Fig. 4: Expression and characteristics of fibroblasts in GC tissues.
Fig. 4: Expression and characteristics of fibroblasts in GC tissues.
Full size image

A, B UMAP plots showing the distribution of 41 single-cell samples (involved in spatial transcriptomic annotation) across different groups, and 12 major cell clusters after clustering. AD: normal samples; PT: primary tumor samples; PM: peritoneal metastasis samples. C Bar charts showing the proportions of myeloid cells and fibroblasts in different groups. The y-axis represents cell abundance. D t-SNE plot showing further sub-clustering of fibroblasts into 6 fibroblast subpopulations.
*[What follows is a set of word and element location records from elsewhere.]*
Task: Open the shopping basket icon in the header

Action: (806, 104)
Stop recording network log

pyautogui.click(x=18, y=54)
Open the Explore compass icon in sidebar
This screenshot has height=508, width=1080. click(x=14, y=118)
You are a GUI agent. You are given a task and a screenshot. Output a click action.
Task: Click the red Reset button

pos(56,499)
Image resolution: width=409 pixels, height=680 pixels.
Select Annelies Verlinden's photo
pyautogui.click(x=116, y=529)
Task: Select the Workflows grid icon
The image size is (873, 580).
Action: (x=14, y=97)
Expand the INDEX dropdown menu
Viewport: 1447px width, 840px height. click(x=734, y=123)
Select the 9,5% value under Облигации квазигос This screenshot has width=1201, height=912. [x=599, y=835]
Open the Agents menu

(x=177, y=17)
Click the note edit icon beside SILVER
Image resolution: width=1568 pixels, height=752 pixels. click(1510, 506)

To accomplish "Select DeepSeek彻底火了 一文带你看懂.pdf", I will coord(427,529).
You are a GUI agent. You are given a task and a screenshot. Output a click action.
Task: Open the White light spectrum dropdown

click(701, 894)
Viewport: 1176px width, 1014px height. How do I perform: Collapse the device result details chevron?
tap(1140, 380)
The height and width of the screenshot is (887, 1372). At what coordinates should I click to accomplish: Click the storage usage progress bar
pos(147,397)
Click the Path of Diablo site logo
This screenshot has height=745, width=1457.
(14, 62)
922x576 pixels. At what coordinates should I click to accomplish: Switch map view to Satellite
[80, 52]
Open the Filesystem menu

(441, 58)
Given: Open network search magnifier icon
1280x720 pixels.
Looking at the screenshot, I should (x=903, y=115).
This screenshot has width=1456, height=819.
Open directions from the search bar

E, F RNA Velocity analysis indicating the differentiation direction of different cancer-associated fibroblasts (CAFs); the start of the arrow represents the subpopulation with low differentiation potential, and the end of the arrow represents the subpopulation with high differentiation potential. F Kaplan–Meier (KM) survival curve showing that patients with high Stromal Scores (quantified from Masson staining) had poorer prognosis. G Bubble plot showing the typical markers of different fibroblast (Fib) subpopulations; the size and color of the bubbles represent the significance of the markers (bubble size indicates gene expression proportion, color intensity indicates differential significance). H, I Circular pie charts showing the proportion of each fibroblast subpopulation in different sample groups. J, K Pie chart and heatmap showing the abundance of each fibroblast subpopulation in samples of different groups, calculated using the R/oe method. L Identification of fibroblast subpopulations most associated with peritoneal metastasis using the Scissor algorithm; the proportion plot below shows the percentage of cells with Scissor+ characteristics. M Radar chart showing CAF functional scoring of different fibroblast subpopulations to identify the properties of inflammatory CAFs (iCAFs), myo-fibroblastic CAFs (myCAFs), and angiogenic CAFs (apCAFs). N Box plot showing the differences in CAF scores between groups with different clinical characteristics. O, P KM survival curves showing the survival prognosis of patients with high ACTA2⁺CAF expression in different GC transcriptomic cohorts.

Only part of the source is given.